* [WORK INSTRUCTIONS]
1 > Answer these questions about the case summary, giving each answer on its own line marked like its question.
(a) Which judge dismissed the strict liability and defective-design claims?
(b) Which claim survived that dismissal?
(c) In Green, what share of the population is allergic to latex?
2 > Write out part of the case summary again with "guardian ad litem" switched to "court-appointed guardian". Begin at the words "Ruben Baez Godoy, a" and stop after "Cytec Industries, Inc.".

* [TEXT]
Ruben Baez Godoy, a minor, by his guardian ad litem, Susan M. Gramling, brought suit against manufacturers of white-lead-carbonate pigment: E.I. du Pont de Nemours and Com-pany, The Sherwin-Williams Company, Arm-strong Containers; American Cyanamid Company, BWAY Corporation, and Cytec Industries, Inc.

The complaint alleged that Godoy suffered lead poisoning by ingesting white lead carbonate from paint in an apartment his family rented. The defendants made the lead carbonate that paint manufacturers used to make the paint that allegedly injured him.

Milwaukee County Circuit Court Judge Francis T. Wasielewski dismissed the strict liability and defective-design claims, although the failure to warn claim survives.

The court of appeals granted leave to appeal the non-final order, but affirmed, in a decision by Judge Ralph Adam Fine.

The court agreed with the circuit court that lead is an inherent characteristic of white lead carbonate, and that white-lead carbonate could not be designed as white-lead carbonate without using lead.

Because a product cannot be defectively designed when that design is inherent in the nature of the product, the court affirmed; even if white paint containing lead is defectively designed, because white paint can be made without white-lead carbonate, the supplier of the carbonate cannot be liable for defective design.

The court analogized the case to Green v. Smith & Nephew AHP, Inc., 2001 WI 109, 245 Wis.2d 772, 629 N.W.2d 727. In Green, the Wisconsin Supreme Court upheld a defective design verdict against the manufacturer of latex gloves, because 5-17 percent of the population is allergic to latex. The court concluded that the jury could find that the gloves were defective and unreasonably dangerous.

However, the defendant in Green was the manufacturer of the gloves, not the supplier of the latex. The court observed, “white-lead carbonate was the raw material for the paint that is alleged to have caused his injuries, just as natural rubber-tree-derived latex was the raw material used to make the surgical gloves in Green.”

The court continued, “the integration of one product, whether ‘manufactured’ or not, into another product that is thereby made dangerously defective, does not, by that fact alone, impose liability on the maker of the integrated product (cite omitted).”

The court also cited the Restatement (Third) of Torts: Products Liability (1998), for support, even though, to date, it has been neither adopted nor rejected by the Wisconsin Supreme Court.

* [SUPPLIED DATA]
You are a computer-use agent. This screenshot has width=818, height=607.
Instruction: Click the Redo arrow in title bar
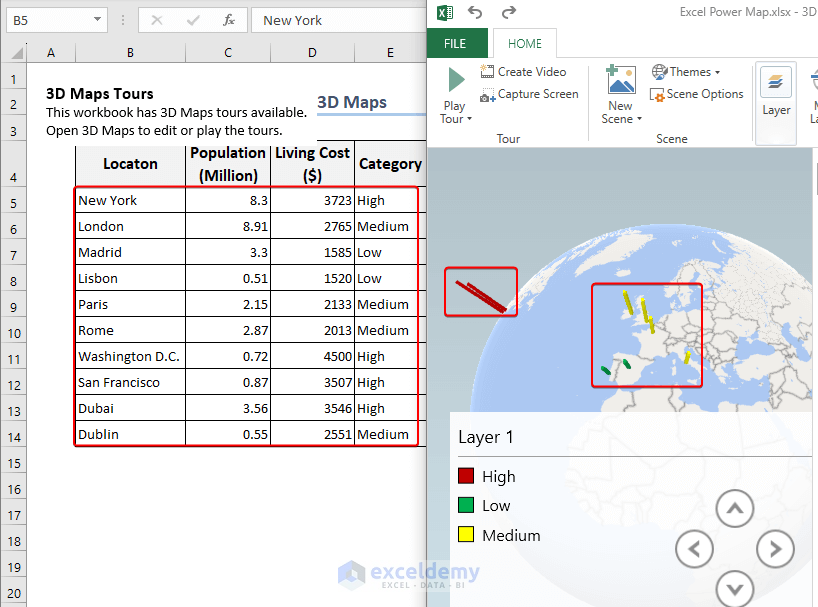(x=509, y=13)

* [ANSWERS TO THE PROBLEMS]
1 >
(a) Milwaukee County Circuit Court Judge Francis T. Wasielewski
(b) The failure to warn claim
(c) 5-17 percent

2 >
Ruben Baez Godoy, a minor, by his court-appointed guardian, Susan M. Gramling, brought suit against manufacturers of white-lead-carbonate pigment: E.I. du Pont de Nemours and Com-pany, The Sherwin-Williams Company, Arm-strong Containers; American Cyanamid Company, BWAY Corporation, and Cytec Industries, Inc.